Éditorial

Djihadistes suisses: à situation scabreuse, réponse boiteuse

Le Conseil fédéral est aussi embarrassé que les autres gouvernements par la question du retour de ses voyageurs du djihad

Comme d’autres pays européens, la Suisse est confrontée à l’un des problèmes les plus délicats du moment: le retour de ses ressortissants séduits par les chimères de l’Etat islamique. Comme d’autres pays européens, elle peine à trouver la bonne réponse, pour la simple raison qu’il n’en existe aucune. Il n’y en a que de mauvaises, et il s’agit de trouver celle qui l’est le moins.
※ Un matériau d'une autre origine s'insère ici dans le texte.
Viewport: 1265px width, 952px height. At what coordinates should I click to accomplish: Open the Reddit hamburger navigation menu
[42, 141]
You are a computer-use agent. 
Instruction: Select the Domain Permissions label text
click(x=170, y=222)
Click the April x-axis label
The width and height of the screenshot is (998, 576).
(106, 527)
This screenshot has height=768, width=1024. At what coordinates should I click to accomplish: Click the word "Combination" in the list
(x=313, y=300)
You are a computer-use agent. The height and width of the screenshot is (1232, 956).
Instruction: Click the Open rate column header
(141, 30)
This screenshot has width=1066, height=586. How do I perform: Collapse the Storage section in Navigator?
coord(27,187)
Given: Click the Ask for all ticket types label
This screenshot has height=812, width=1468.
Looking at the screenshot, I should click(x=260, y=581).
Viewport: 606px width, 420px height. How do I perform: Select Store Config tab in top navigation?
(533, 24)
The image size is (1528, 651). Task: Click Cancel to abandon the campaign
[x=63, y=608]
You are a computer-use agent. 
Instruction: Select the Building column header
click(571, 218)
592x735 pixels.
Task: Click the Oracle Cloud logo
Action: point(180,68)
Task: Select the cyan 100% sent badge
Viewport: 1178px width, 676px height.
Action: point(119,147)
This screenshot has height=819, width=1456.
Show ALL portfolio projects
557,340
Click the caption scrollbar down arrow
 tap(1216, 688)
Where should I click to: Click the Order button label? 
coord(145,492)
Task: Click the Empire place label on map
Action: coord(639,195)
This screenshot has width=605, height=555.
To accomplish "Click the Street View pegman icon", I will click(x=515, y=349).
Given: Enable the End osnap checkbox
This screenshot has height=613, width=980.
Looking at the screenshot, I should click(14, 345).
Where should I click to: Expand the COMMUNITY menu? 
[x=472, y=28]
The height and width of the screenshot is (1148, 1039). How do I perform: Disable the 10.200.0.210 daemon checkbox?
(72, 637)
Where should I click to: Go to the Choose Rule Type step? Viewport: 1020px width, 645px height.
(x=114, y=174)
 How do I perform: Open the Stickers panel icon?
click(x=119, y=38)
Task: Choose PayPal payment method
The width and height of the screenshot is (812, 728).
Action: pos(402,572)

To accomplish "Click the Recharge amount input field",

Que faire de cette vingtaine d’hommes, de femmes et d’enfants suisses qui se trouvent dans la zone de conflit syro-irakienne? Vendredi, le Conseil fédéral a écarté l’idée d’organiser une opération de rapatriement, qui pourrait cibler les mères et les mineurs. On imaginait mal que la Suisse entreprenne une telle démarche. Elle ne dispose pas du personnel formé pour ce genre de repêchage, qui plus est dans un territoire dont la gouvernance politique est aléatoire, voire inexistante. Elle n’exclut pas de le faire pour les enfants. Mais comment justifier de les séparer de leur mère? Une action de ce genre semble quasiment impossible à mettre en place.